(SUPPLIED DATA Opens)
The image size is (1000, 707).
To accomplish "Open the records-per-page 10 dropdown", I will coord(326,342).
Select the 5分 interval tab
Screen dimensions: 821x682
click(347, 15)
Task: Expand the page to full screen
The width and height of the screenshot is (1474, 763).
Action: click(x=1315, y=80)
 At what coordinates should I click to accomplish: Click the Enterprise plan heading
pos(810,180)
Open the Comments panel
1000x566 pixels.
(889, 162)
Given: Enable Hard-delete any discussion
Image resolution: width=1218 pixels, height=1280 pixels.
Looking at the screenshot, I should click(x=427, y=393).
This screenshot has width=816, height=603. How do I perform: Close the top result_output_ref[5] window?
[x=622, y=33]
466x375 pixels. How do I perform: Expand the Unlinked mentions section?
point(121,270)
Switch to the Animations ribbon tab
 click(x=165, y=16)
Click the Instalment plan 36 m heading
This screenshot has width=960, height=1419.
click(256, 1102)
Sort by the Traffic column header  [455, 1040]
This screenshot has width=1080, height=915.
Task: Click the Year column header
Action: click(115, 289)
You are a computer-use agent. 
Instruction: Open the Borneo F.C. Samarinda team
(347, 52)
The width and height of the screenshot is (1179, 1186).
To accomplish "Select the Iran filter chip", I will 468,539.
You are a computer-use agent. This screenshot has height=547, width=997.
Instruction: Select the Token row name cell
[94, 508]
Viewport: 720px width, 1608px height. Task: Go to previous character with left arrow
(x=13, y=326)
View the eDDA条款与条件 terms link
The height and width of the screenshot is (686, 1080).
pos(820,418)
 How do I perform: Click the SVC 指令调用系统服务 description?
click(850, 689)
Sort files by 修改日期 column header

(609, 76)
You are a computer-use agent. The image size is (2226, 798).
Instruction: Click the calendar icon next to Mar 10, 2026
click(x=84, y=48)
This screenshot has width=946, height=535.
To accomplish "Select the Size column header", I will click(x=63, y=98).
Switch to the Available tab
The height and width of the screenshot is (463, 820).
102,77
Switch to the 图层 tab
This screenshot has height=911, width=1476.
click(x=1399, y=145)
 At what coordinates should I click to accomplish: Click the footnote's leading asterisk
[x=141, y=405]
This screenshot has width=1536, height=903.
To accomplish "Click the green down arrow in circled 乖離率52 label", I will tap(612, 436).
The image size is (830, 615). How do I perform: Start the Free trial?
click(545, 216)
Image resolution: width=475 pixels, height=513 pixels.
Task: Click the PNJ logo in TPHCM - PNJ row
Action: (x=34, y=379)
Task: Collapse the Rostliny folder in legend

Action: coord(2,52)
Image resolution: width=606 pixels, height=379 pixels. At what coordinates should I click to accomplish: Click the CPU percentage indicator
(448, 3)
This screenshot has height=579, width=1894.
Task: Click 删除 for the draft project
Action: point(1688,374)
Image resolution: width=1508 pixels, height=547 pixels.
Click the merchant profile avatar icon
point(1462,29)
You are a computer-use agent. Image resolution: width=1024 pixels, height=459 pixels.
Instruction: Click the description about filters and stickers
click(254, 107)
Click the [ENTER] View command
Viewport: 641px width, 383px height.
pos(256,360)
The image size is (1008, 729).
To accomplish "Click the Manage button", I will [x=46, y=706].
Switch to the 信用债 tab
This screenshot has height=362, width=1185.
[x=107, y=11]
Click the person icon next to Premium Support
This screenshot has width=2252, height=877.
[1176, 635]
(SUPPLIED DATA Closes)
» TASK DIRECTIONS:
Start at the line containing "You are a computer-use agent. Image" and print each line exactly until the listing ends, keeping the final line too.

» FINISHED TASK:
You are a computer-use agent. Image resolution: width=1024 pixels, height=459 pixels.
Instruction: Click the description about filters and stickers
click(254, 107)
Click the [ENTER] View command
Viewport: 641px width, 383px height.
pos(256,360)
The image size is (1008, 729).
To accomplish "Click the Manage button", I will [x=46, y=706].
Switch to the 信用债 tab
This screenshot has height=362, width=1185.
[x=107, y=11]
Click the person icon next to Premium Support
This screenshot has width=2252, height=877.
[1176, 635]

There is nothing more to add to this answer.